House UAP hearing a ‘win-win’ for America: UFO investigator

  • Luis Elizondo says the House Oversight panel hearing was a ‘historic day’
  • Hopes people understand the government’s long involvement
  • He calls the UAP issue a major national security concern

(NewsNation) — Luis Elizondo calls his testimony before a Congressional hearing on unidentified anomalous phenomena a “win-win” for the country.

“This was really a historic day, both for Congress and for the American people,” Elizondo said. In his testimony Wednesday before two panels of the House Oversight Committee, Elizondo’s words were blunt and unequivocal.

“Let me be clear: UAP are real,” Elizondo testified. “Advanced technologies not made by our government, or any other government, are monitoring sensitive military installations around the globe.”

In a Wednesday night debrief on NewsNation’s “CUOMO,” Elizondo said he feels like the tide of public opinion on UAP is turning.

“Hopefully, the public is getting an understanding of how long our government has actually been involved in this topic, despite decades of denial.”

Elaborating on what he told lawmakers, the former head of the Defense Department’s now-defunct Advanced Aerospace Threat Identification Program, or AATIP, shared a history lesson, comparing the technology of confirmed UAP sightings in the 1950s with the technology of that time.

“Documents have been submitted to Congress that show, beyond a shadow of a doubt, that we’ve been dealing with this issue since the early 1950s. I’m talking about objects that, still to this day, can operate beyond any type of performance characteristics of our modern aircraft.

“These aircraft were captured on radar (in the 50s) doing 10,000, 13,000 miles an hour … and are able to execute an immediate right-angle turn, do 180 degrees, pop in and out of our atmosphere and even underwater.
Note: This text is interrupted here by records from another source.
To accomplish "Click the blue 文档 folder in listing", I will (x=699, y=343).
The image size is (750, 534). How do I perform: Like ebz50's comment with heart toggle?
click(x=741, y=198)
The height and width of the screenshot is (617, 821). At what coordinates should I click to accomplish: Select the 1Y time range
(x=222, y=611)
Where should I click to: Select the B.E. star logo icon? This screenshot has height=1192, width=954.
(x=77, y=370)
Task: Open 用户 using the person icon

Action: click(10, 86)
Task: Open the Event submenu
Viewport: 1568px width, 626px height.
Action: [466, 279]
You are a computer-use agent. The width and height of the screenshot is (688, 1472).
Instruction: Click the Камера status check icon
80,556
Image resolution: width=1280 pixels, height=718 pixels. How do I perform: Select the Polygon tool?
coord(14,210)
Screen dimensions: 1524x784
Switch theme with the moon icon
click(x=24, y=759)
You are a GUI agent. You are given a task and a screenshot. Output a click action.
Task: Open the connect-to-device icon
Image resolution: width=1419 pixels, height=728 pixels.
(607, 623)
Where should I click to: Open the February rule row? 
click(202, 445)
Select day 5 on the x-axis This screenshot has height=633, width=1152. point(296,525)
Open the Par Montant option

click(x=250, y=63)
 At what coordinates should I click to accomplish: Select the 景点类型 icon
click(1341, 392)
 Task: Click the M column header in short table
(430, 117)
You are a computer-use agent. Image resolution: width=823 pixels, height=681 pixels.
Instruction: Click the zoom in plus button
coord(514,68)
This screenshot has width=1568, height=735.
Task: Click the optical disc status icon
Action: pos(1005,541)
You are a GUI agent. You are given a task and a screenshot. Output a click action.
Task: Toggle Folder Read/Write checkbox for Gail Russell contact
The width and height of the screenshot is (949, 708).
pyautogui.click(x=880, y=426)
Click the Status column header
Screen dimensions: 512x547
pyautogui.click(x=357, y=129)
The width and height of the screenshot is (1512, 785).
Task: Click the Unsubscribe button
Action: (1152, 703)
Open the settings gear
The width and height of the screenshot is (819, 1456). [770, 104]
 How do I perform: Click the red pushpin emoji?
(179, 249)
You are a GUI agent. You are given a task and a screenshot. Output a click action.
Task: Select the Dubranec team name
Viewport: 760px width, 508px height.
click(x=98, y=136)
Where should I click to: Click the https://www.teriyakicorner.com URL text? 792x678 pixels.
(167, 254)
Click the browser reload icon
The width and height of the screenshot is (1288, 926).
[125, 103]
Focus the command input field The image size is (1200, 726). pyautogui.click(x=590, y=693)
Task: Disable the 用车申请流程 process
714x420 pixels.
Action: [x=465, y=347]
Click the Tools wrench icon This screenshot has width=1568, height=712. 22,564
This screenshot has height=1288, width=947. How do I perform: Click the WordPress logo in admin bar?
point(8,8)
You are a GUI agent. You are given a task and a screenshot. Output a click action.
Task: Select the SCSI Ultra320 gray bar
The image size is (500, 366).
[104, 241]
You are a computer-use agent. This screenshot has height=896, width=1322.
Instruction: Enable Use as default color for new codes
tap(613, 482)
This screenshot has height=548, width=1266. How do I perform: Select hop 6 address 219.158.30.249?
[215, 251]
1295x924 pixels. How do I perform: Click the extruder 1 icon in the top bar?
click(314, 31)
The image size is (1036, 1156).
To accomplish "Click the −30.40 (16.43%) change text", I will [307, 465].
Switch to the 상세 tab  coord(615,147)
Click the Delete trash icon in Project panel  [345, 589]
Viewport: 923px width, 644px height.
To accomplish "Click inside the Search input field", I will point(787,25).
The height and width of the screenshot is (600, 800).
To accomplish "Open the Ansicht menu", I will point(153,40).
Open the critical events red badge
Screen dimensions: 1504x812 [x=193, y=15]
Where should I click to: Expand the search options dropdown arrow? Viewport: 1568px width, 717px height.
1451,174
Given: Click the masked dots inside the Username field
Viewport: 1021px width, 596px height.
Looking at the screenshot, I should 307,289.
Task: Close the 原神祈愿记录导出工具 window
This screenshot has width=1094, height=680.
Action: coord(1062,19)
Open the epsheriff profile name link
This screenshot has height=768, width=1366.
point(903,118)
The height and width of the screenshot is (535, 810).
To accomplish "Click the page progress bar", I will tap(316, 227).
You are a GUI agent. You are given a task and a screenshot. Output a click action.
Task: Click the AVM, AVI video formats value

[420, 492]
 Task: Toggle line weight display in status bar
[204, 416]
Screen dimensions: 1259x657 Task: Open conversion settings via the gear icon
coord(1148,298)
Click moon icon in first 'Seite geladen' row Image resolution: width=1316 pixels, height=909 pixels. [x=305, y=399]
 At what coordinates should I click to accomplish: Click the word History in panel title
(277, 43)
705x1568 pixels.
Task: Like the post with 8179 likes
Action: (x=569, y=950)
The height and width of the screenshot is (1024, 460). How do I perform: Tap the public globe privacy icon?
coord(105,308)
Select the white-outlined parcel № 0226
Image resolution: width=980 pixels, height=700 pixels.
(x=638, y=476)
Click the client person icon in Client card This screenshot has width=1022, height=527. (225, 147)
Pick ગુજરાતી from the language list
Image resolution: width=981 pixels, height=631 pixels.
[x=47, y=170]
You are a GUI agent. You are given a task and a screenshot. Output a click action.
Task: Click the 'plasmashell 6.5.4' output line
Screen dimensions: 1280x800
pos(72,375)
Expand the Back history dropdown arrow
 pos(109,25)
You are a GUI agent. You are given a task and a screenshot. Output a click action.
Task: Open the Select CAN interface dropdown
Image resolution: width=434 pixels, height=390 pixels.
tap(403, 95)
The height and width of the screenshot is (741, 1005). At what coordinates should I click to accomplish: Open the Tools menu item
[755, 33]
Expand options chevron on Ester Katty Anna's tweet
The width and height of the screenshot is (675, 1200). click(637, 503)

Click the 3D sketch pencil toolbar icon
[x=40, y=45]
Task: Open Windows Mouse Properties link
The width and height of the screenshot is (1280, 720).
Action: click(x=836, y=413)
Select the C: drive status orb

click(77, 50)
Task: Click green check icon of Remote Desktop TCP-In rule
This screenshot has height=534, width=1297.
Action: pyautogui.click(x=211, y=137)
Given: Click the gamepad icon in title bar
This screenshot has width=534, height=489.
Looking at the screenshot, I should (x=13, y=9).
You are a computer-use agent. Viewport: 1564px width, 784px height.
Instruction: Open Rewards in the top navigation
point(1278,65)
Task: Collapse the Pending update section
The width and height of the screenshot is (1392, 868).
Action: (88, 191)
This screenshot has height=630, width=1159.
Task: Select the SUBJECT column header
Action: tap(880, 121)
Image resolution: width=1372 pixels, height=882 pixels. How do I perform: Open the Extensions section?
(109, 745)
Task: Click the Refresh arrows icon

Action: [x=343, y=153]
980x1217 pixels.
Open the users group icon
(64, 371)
Where were we in the 1950s? We had barely broken the sound barrier and hadn’t even made it into space.”

Elizondo’s mandate at AATIP was to investigate the national security implications of military encounters with UAP — a mission he said was as important as anything else taking place at the Pentagon.

“We have absolutely been able to confirm the existence of some sort of technology that has the ability to operate with anonymity (in) controlled U.S. airspace, operate over our sensitive U.S. military installations, and possibly … interfere with our nuclear equities. Now, if that’s not a national security concern, I don’t know what is,” he said.